(Collected data entries)
-- -- --

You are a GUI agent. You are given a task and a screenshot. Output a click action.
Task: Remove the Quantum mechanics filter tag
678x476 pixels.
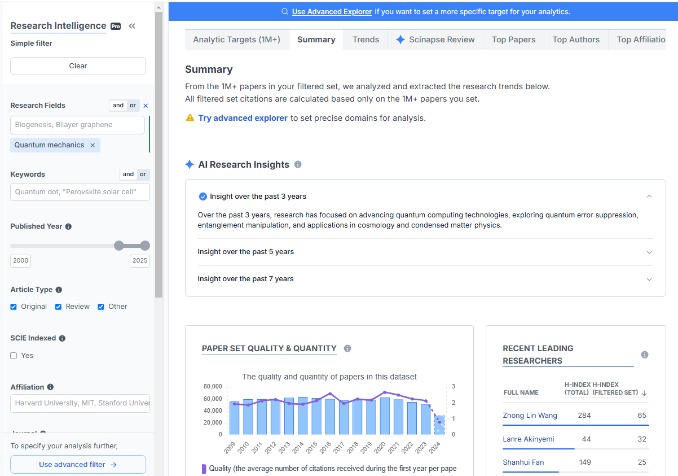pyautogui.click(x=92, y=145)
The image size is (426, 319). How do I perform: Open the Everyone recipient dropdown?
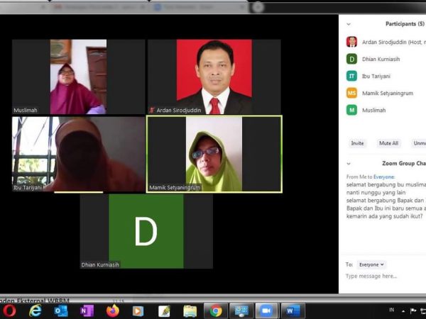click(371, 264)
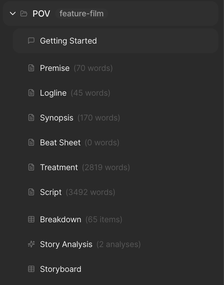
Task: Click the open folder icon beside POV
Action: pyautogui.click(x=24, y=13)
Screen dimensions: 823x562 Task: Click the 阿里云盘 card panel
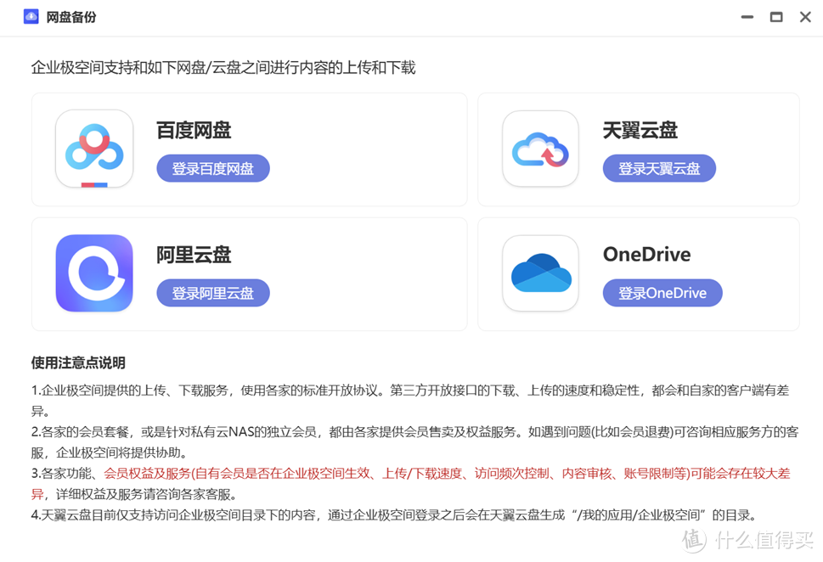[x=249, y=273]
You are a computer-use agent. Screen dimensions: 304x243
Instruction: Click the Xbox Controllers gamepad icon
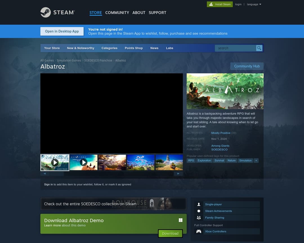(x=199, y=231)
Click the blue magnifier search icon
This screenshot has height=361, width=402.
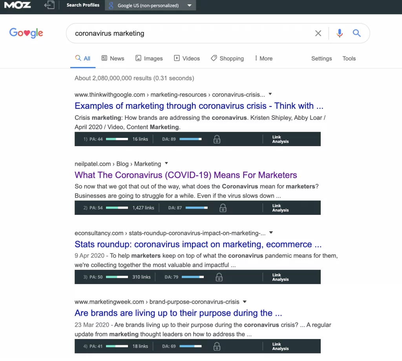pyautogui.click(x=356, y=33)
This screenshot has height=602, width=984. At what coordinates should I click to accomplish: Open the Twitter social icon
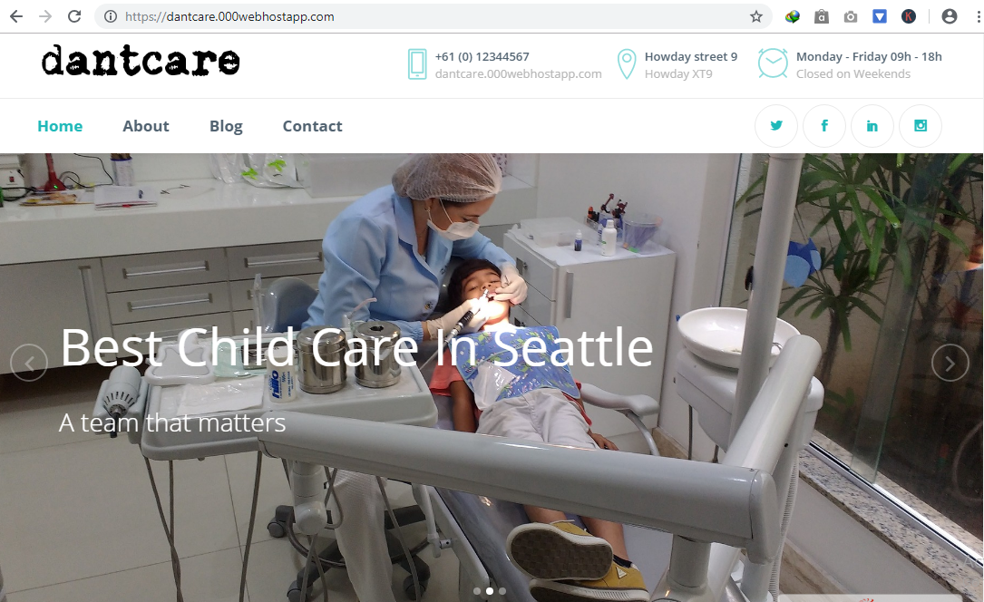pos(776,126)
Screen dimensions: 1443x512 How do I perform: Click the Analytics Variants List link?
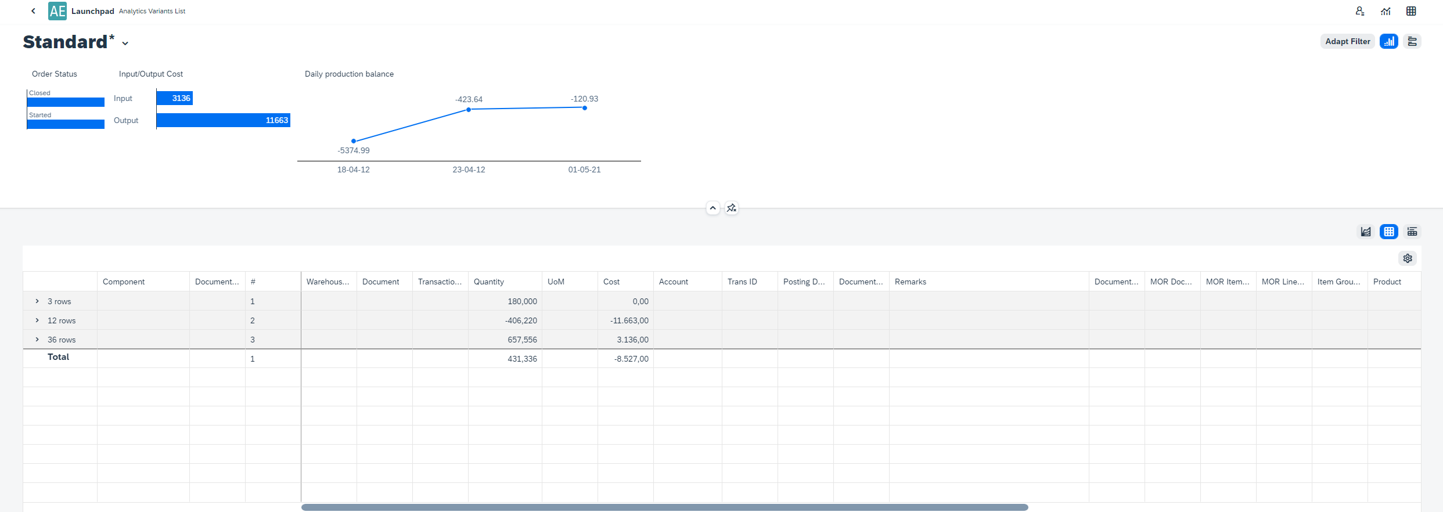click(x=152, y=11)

-- -- --

- Assigned task -
The lines of the records that contain the string "agent" should be located and copied.

- Answer to this problem -
You are a GUI agent. You are given a task and a screenshot. Output a click action.
You are a computer-use agent. Screen dimensions: 304x243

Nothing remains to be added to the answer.